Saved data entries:
====

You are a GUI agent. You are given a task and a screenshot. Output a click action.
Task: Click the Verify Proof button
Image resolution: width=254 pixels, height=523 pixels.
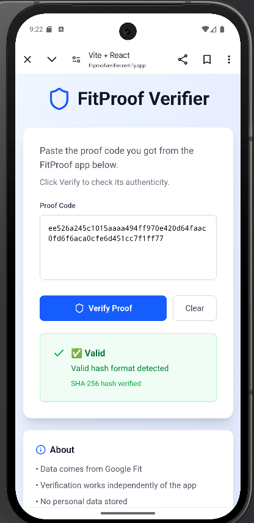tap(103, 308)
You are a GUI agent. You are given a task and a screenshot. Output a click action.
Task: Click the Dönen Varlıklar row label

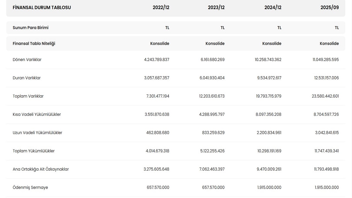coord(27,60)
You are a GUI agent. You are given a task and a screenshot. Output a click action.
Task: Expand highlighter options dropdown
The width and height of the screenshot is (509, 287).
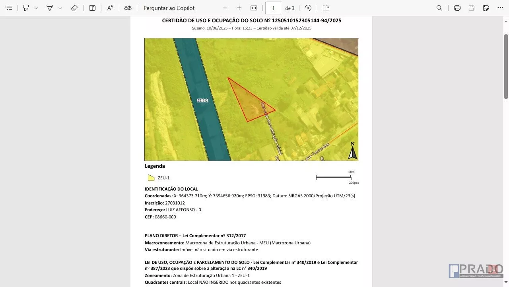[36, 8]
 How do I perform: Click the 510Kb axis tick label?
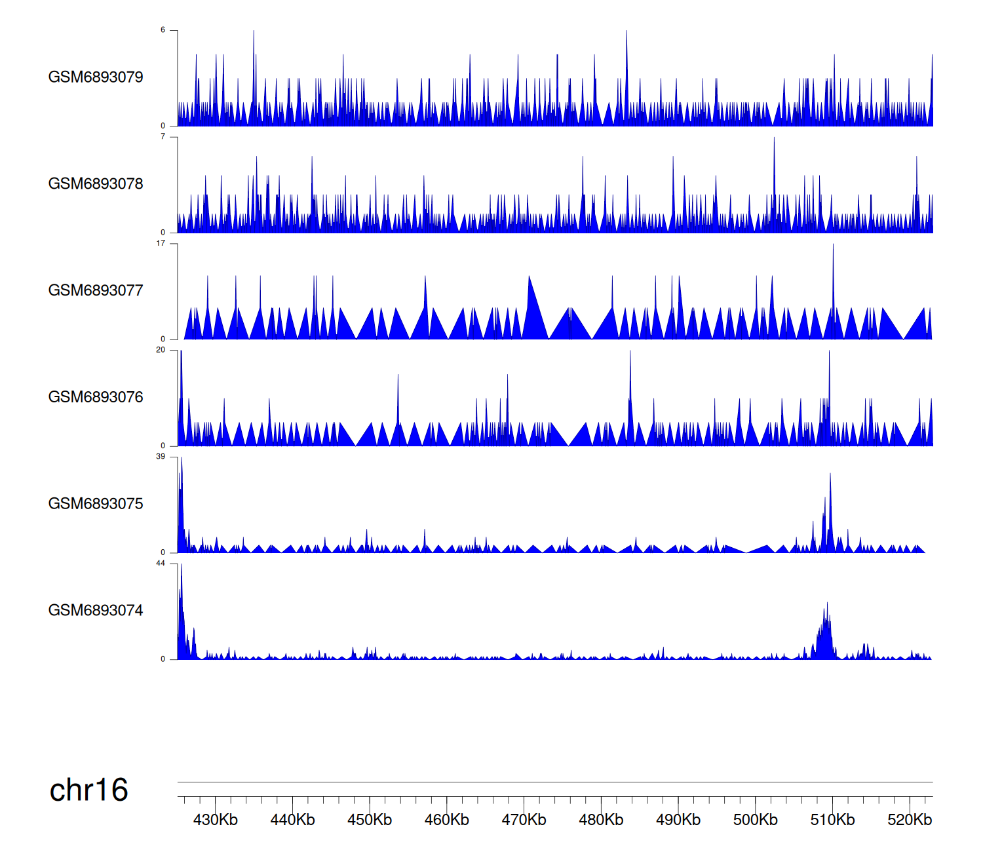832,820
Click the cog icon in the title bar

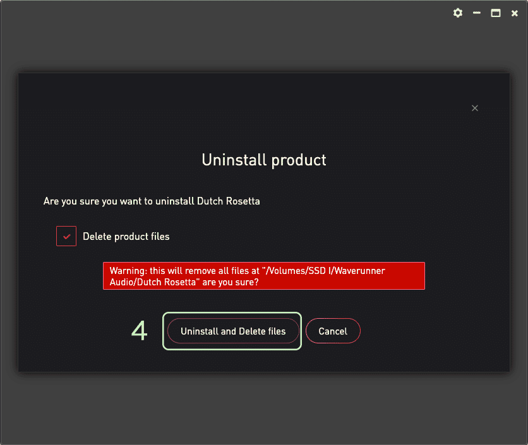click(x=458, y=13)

====

Please, without any pictures, print each entry exactly.

You are a GUI agent. You are given a task and a screenshot. Output a click action.
Task: Click the Verify Proof button
Image resolution: width=254 pixels, height=523 pixels.
tap(103, 308)
You are a GUI agent. You are given a task and a screenshot. Output a click action.
Task: Click the Dönen Varlıklar row label

coord(27,60)
You are a GUI agent. You are given a task and a screenshot. Output a click action.
Task: Expand highlighter options dropdown
The width and height of the screenshot is (509, 287).
[36, 8]
 How do I perform: Click the 510Kb axis tick label?
832,820
Click the cog icon in the title bar

click(x=458, y=13)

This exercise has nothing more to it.